▸ **THE TASK**
Count every line of the data that includes "agent". State only the number.

▸ **TASK MATERIAL**
..............................
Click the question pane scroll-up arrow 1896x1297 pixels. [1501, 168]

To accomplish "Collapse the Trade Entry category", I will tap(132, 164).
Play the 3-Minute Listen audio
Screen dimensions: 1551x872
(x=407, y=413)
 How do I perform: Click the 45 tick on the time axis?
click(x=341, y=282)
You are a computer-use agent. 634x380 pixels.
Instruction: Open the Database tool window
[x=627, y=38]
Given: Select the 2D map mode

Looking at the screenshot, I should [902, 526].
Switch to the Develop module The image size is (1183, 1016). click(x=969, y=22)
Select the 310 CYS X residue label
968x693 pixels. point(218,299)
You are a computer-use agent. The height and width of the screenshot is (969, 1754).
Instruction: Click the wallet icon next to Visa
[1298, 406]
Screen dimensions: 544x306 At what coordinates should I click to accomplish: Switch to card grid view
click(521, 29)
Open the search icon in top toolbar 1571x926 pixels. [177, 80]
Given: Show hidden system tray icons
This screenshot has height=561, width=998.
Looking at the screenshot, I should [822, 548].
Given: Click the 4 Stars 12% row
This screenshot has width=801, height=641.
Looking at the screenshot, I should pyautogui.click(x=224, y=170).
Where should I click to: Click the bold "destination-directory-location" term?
..............................
▸ **RESULT OF THIS EXERCISE**
2